Ferdinand. – Bien sûr que non mais je ne le sens pas cet Albert Lebel, mielleux, gominé comme une tartine de beurre et qui étale son d’oseille. Il fait trop d’épate. Il est louche.
Émilienne. – Moi je le trouve plutôt sympathique.
Ferdinand. – Et puis il a un nom de fusil. Lebel. Et les fusils, moi, ça me rappelle la guerre. Je n’aime pas ça. Je n’aime pas ça, du tout.
Émilienne. – La guerre ? Mais nous sommes en 1927 ! 1927 ! Tu piges ? La guerre est loin. Il faut l’oublier, la rayer de nos mémoires, faire comme si elle n’avait jamais eu lieu et vivre le présent. Tu m’entends, vivre et oublier ! Vivre !
Ferdinand. – Vivre et oublier ? Ben, faudrait pas oublier qu’on n’a pas grand-chose pour vivre.
Émilienne. – Eh bien justement, je vais signer un contrat et donc avoir de l’argent et peut-être même pas mal d’argent.
Ferdinand. – Peut-être mais à quel prix ?
Émilienne. – Oh ! Cette fois tu m’ennuies, Ferdinand. Tu n’es qu’un rabat-joie.
Ferdinand. – J’essaie de te protéger, c’est tout.
Émilienne. – Je n’ai pas besoin de toi pour me protéger. Je m’en vais et…
Léonie, revenant. – Tu me fais la honte, Ignace ! Tu me fais la honte !
Ignace, la suivant. – Mais m’man, je fais ce que je peux.
Léonie. – Oh que non ! Moi, je fais ce que je peux pour parviendre à faire de toi quelqu’un. Pour que Môssieur mon fils réussissasse dans la vie. Pour que tu soyes un jour riche et célèbre mais toi tu t’en contremoques.
Ignace. – Mais M’man !
Léonie. – Tu fais aucun zeffort. Tu te débrouilles à chaque fois pour rater les meilleures occasions. Zoccasions que j’ai un mal fou à te décrotter.
Ignace. – Mais non, M’man.
Léonie. – Et arrête de m’appeler M’man, c’est d’un puril.
Ferdinand. – Puéril, M’dame, je crois qu’on dit puéril. Je crois.
Léonie. – Euh !… Faut pas croire tout ce qu’on dit ! (Agressive.) Et puis je vous ai pas corné, vous !
Ignace. – M’man, Ferdinand est mon ami et…
Léonie. – Oh, tu m’exasperges ! Je suis au bout ! Mais je n’adique pas, moi, j’adique jamais, moi. Je m’avais juré que tu réussiras dans la vie et tu réussiras. Peu n’importe le domaine mais je ferai de toi quelqu’un. Quelqu’un de riche et célèbre. Quelqu’un d’époustiflant ! Dans le cinéma, la banque, l’armée ou… Ou… La charcuterie s’il le faut mais tu réussiras, croûte que croûte ! (Elle sort chez elle.)

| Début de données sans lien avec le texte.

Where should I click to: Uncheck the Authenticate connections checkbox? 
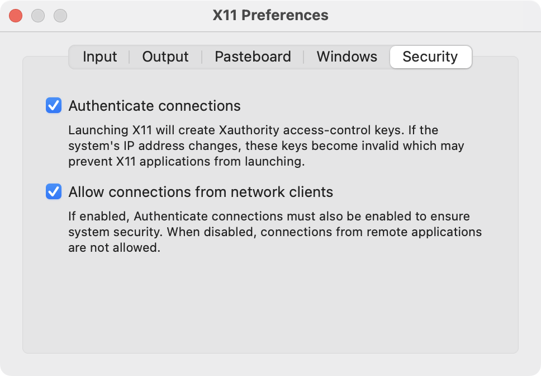(x=54, y=105)
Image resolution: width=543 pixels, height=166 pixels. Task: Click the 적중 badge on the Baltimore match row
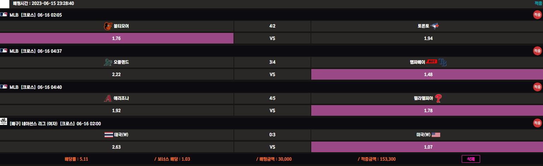[x=537, y=15]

Émilienne. – Pas commode votre mère, mon cher Ignace ?
Ignace. – Boaf ! J’ai l’habitude.
Émilienne. – En tout cas merci de nous avoir tuyautés pour l’audition.
Ignace. – Boaf ! C’est tout naturel. Et puis c’est fastoche, j’habite ici. Alors le premier bruit qui court… Hop ! Je le chope.

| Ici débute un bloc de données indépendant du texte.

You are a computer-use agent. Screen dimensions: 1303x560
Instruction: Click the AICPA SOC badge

Émilienne. – Vous habitez cet hôtel particulier ?
Ignace. – Oh non ! Seulement dans cette partie, juste au-dessus du plateau à cause que ma vieille est, comme qui dirait la gardienne de ces studios.
Ferdinand. – Des studios dans ce quartier de Paris, c’est pas courant.
Ignace. – Ça c’est à cause que Madame Laetitia, la femme de Lebel est tellement jalouse qu’elle veut toujours avoir un œil sur lui. Alors elle a sacrifié le parc et la moitié de la baraque pour en faire les studios de son mari.
Émilienne. – En tout cas, merci. Grâce à vous je vais faire du cinéma. Je n’en reviens encore pas.